■ Task directions ■
Please repeat only the lines below starting at the line that holds "Task: Select the Home tab" and ending at the line that holds "Click the Análise do texto heading", exactly, with both of those lines included and every picture omitted.

■ Data shown ■
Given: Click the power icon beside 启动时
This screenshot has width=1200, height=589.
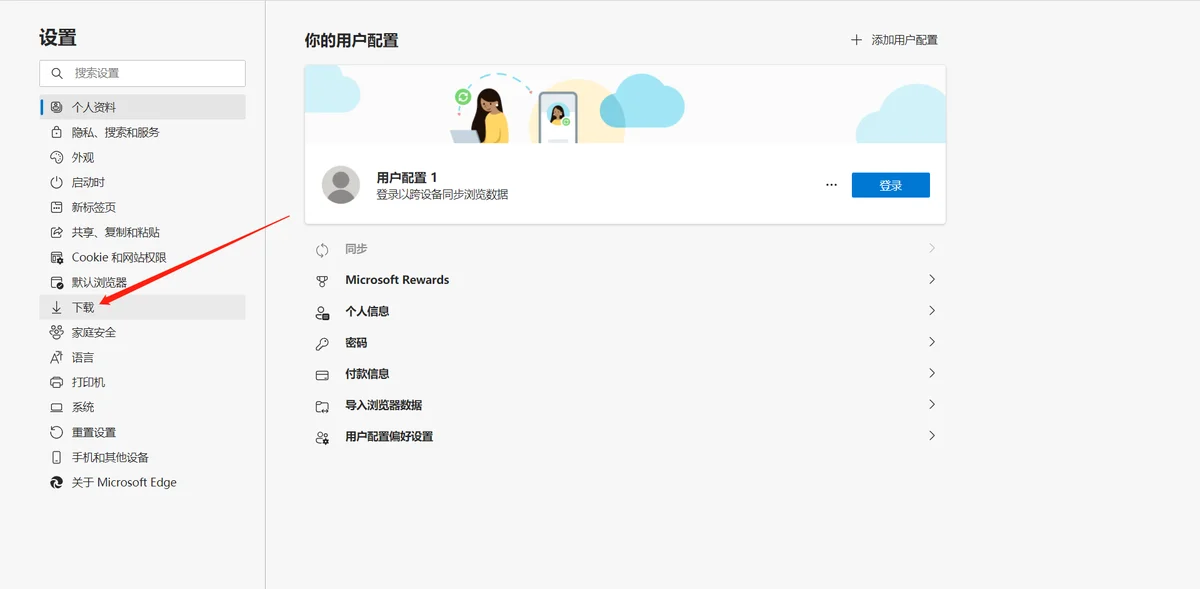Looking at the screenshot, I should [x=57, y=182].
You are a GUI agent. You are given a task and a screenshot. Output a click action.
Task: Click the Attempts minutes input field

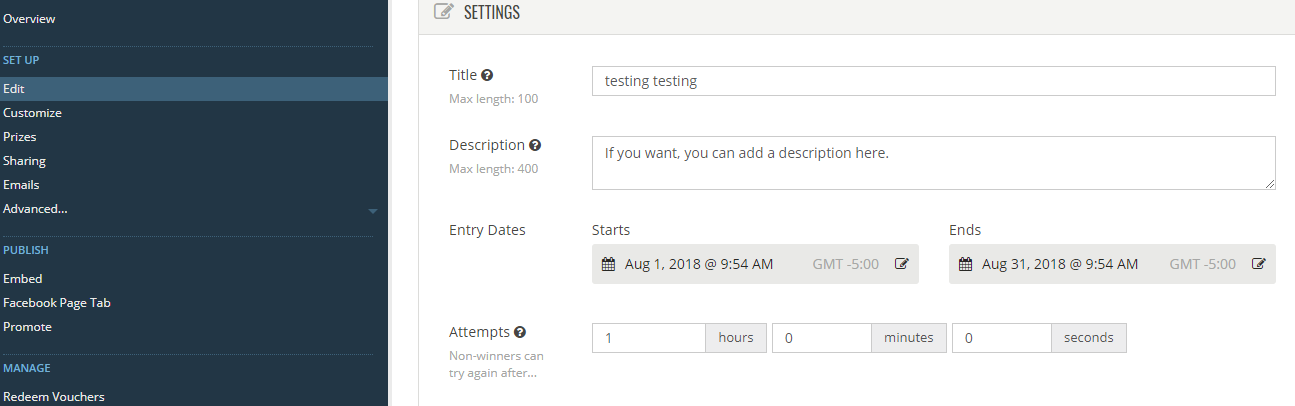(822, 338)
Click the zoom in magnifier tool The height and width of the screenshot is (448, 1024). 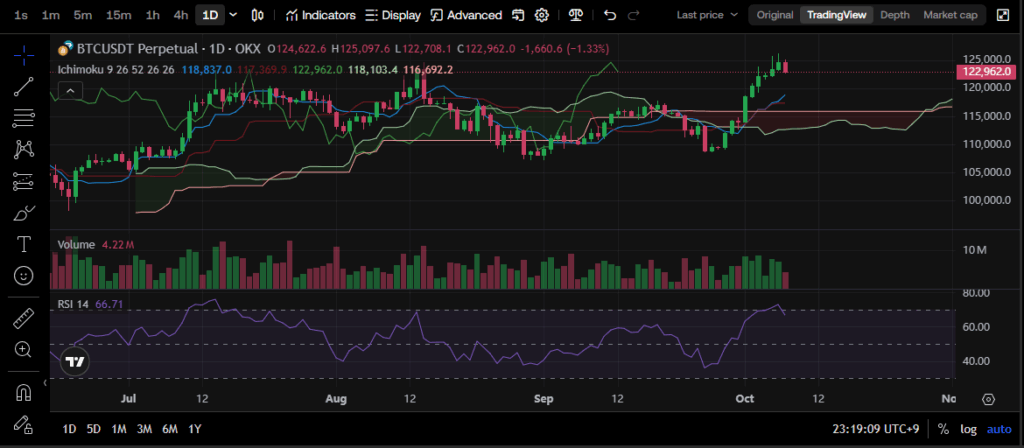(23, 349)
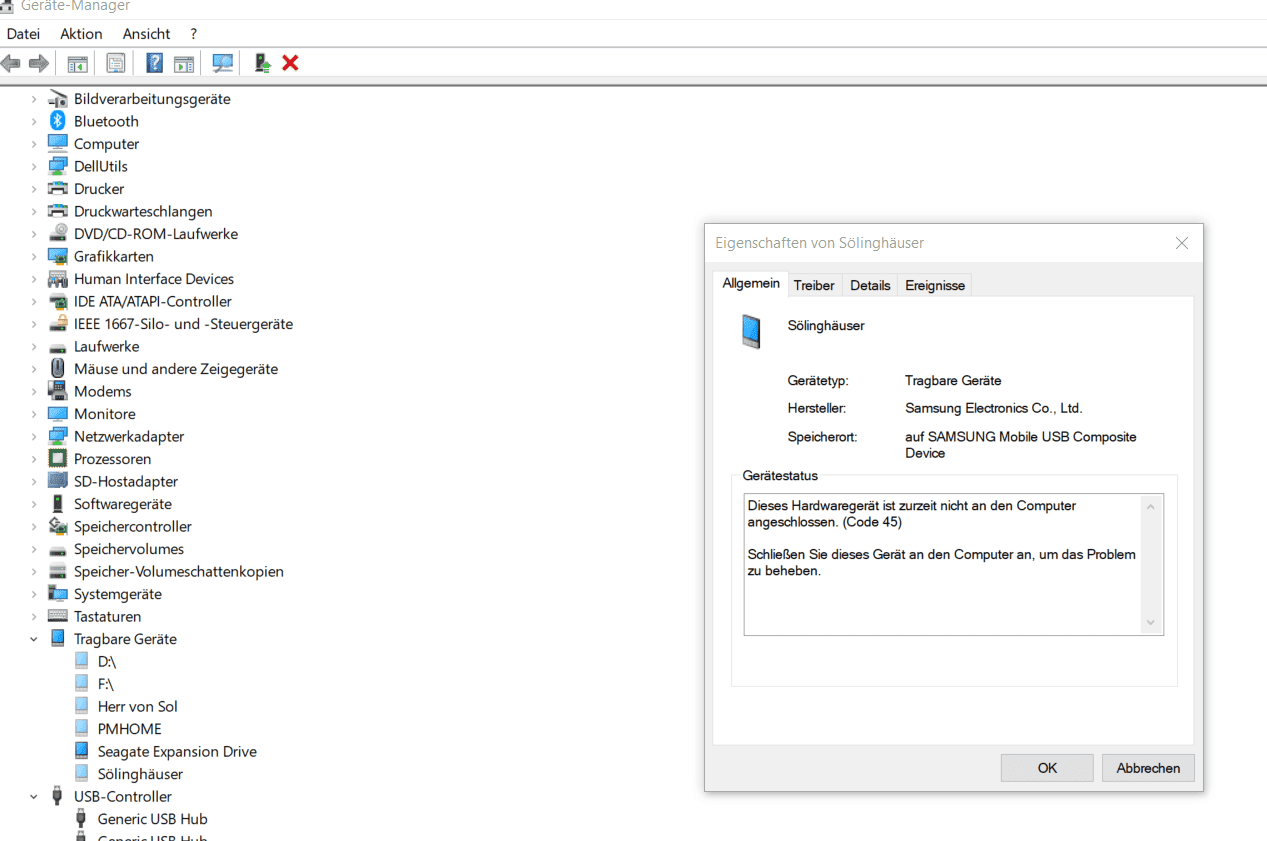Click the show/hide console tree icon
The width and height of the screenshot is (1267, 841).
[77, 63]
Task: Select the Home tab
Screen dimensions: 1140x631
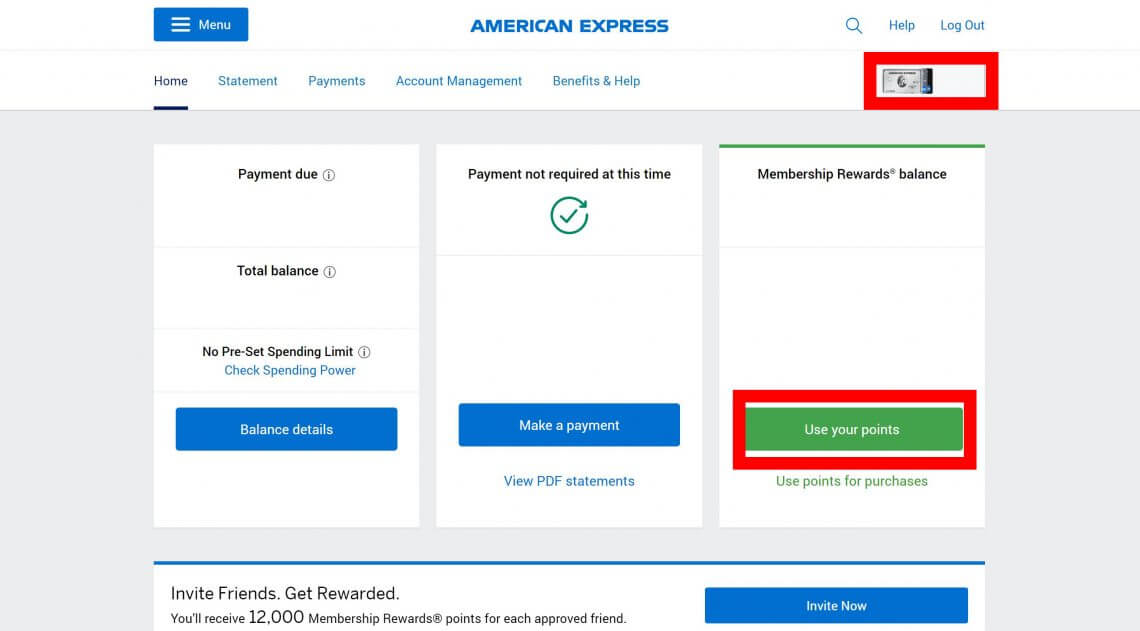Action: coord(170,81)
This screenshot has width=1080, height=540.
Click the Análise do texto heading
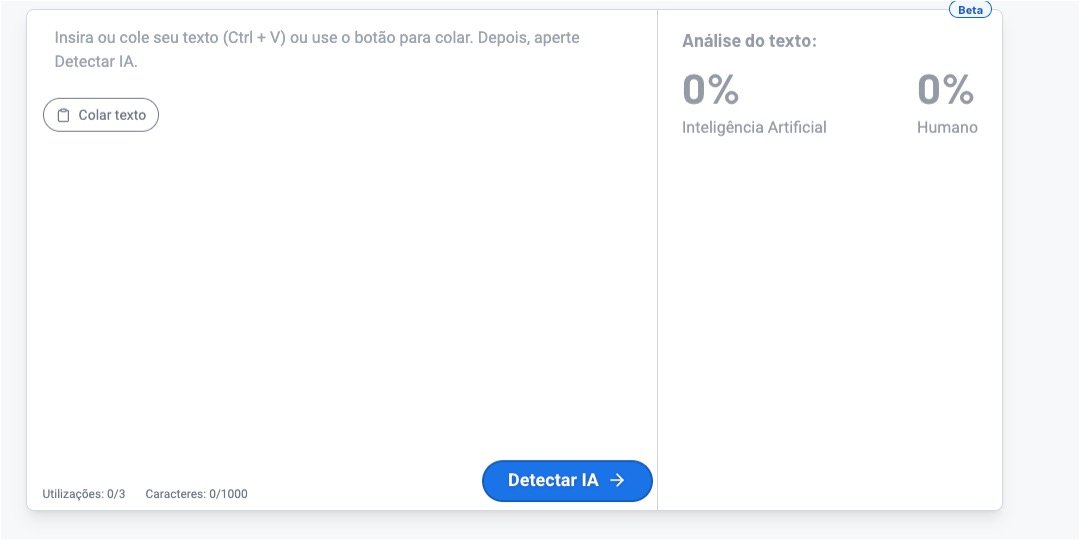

...

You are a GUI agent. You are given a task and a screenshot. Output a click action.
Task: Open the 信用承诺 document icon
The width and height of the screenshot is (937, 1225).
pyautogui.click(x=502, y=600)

■ Solution below ■
Task: Select the Home tab
Screen dimensions: 1140x631
Action: coord(170,81)
This screenshot has width=1080, height=540.
Click the Análise do texto heading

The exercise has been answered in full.